Vergne elogia evolução da Fórmula E, mas volta a criticar corridas de pelotão: “Não gosto”
Quinto no Mundial de Pilotos, Jean-Éric Vergne tirou leite de pedra com a DS Penske e concluiu a temporada à frente de outros carros mais fortes. Agora, quer se adaptar ao Gen3 Evo e continuar competitivo
Bicampeão da Fórmula E nas temporadas 2017/18 e 2018/19, Jean-Éric Vergne conseguiu tirar água de pedra com a DS Penske. O francês concluiu o Mundial de Pilotos da temporada 2023/24 em quinto, com 139 pontos, 78 pontos à frente do belga Stoffel Vandoorne, companheiro na equipe norte-americana, e à frente, ainda, do português António Félix da Costa, piloto da Porsche e com um dos trens de força mais fortes do grid.
Agora, Vergne, assim como todos os outros competidores, terão um desafio a mais na próxima temporada, já que terão de lidar com o Gen3 Evo, a versão atualizada do Gen3, o carro utilizado na temporada vencida por Pascal Wehrlein. Com a saída de Vandoorne, o francês deve correr ao lado de Maximilian Günther, que está perto de trocar a Maserati pela DS Penske.
Em entrevista exclusiva ao GRANDE PRÊMIO durante as 6 Horas de São Paulo do Mundial de Endurance (WEC), em Interlagos, o #25 elogiou a evolução do carro e destacou a potência do novo monoposto elétrico.
“Acho uma boa evolução. Especialmente durante as voltas lançadas, com 350 kW, é uma grande quantidade de performance. Dá uma boa sensação. Os pneus — até agora — eu esperava mais da fabricante, mas parece complicado para eles. Pelo menos, do nosso lado, é uma grande diferença”, afirmou Vergne.

O Gen3 Evo irá para a pista a partir da temporada 2024/25 da Fórmula E, a 11ª desde a criação do certame. Um dos grandes destaques é o alto poder de aceleração, que vai de 0 a 96 km/h em apenas 1s82 — 30% mais rápido que os carros atuais da Fórmula 1. O novo desenho foi feito para ser mais forte, mais robusto e com mais aerodinâmica, aproximando também as batalhas roda a roda da categoria.
Se por um lado Vergne gostou do novo carro, não pensa o mesmo das corridas de pelotão da categoria. Embora as provas realizadas em circuitos permanentes tenham promovido ótimas disputas para o público, com muitas ultrapassagens e a necessidade de uma estratégia de gestão de bateria acertada para obter vantagem nos traçados permanentes, o piloto afirmou que prefere as tradicionais corridas de rua. O francês já havia criticado o modelo neste ano e até chegou a cogitar deixar a categoria por isso.

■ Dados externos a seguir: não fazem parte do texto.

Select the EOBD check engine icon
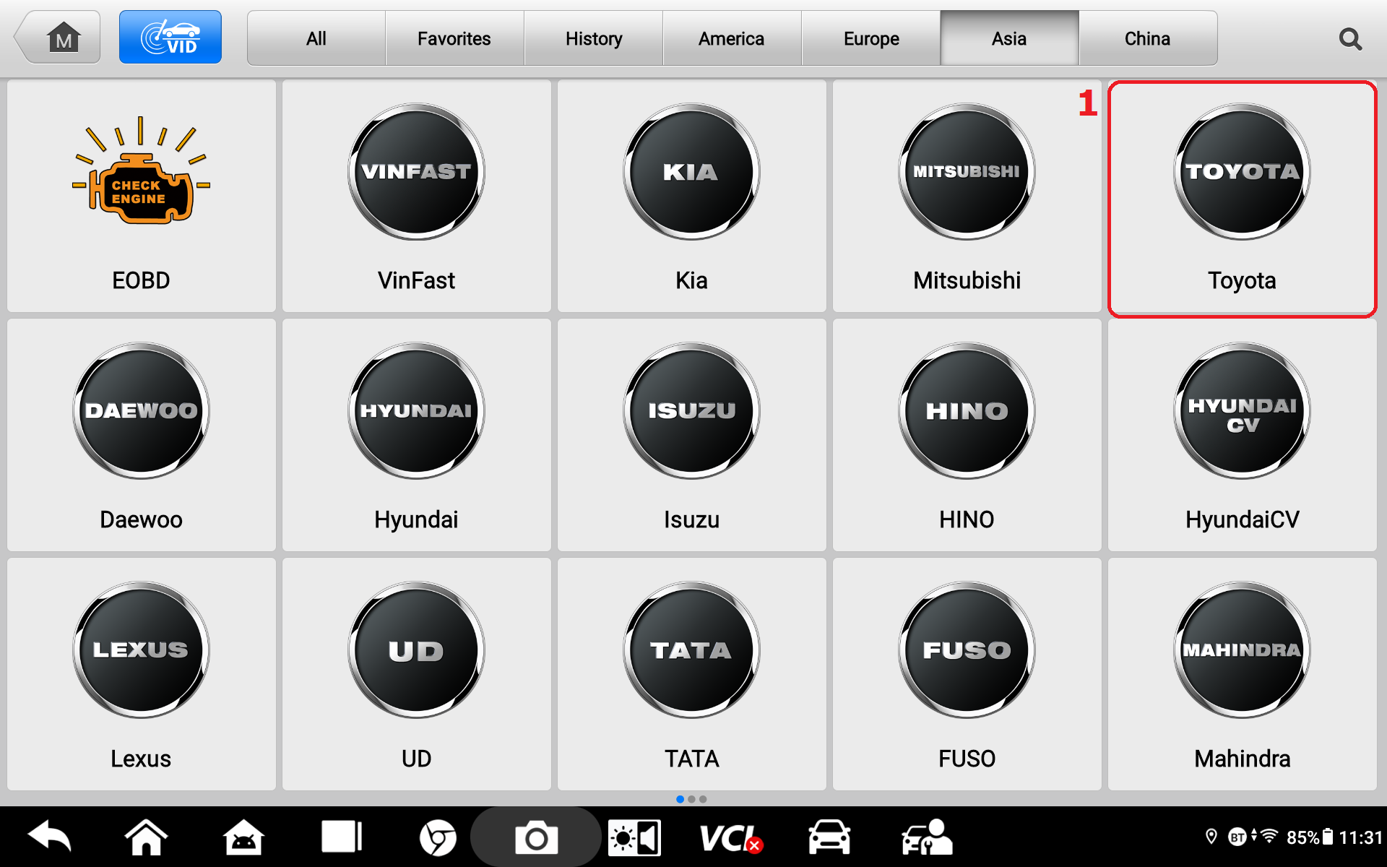The height and width of the screenshot is (867, 1387). click(x=142, y=171)
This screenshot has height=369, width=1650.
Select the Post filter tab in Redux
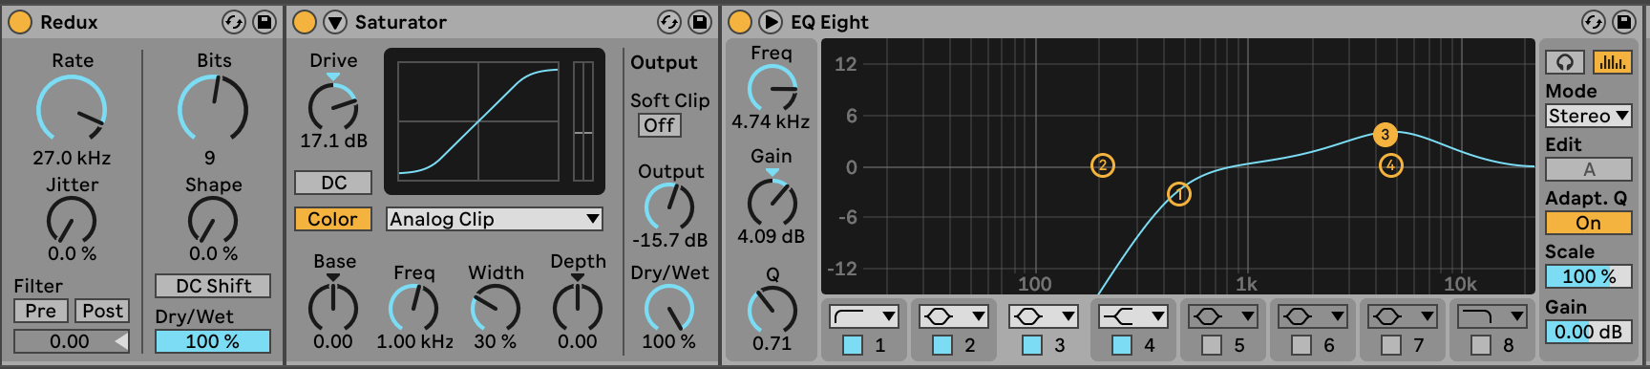click(x=102, y=311)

“Não gosto disso [corridas da Fórmula E em circuitos permanentes]. No fim, somos profissionais e estamos comprometidos a performar em alto nível, vencer e ser melhor que os outros. Se amanhã tivermos que acelerar nossos carros em rios para andar mais rápido, vou andar o melhor possível em rios”, concluiu o ex-F1.

A Fórmula E agora entra de férias e retorna com atividades de pista somente entre os dias 4 e 7 de novembro, com os testes coletivos de pré-temporada na pista de Valência, na Espanha. A temporada 2024/25 começa aqui no Brasil, com o eP de São Paulo, marcado para o fim de semana do dia 7 de dezembro.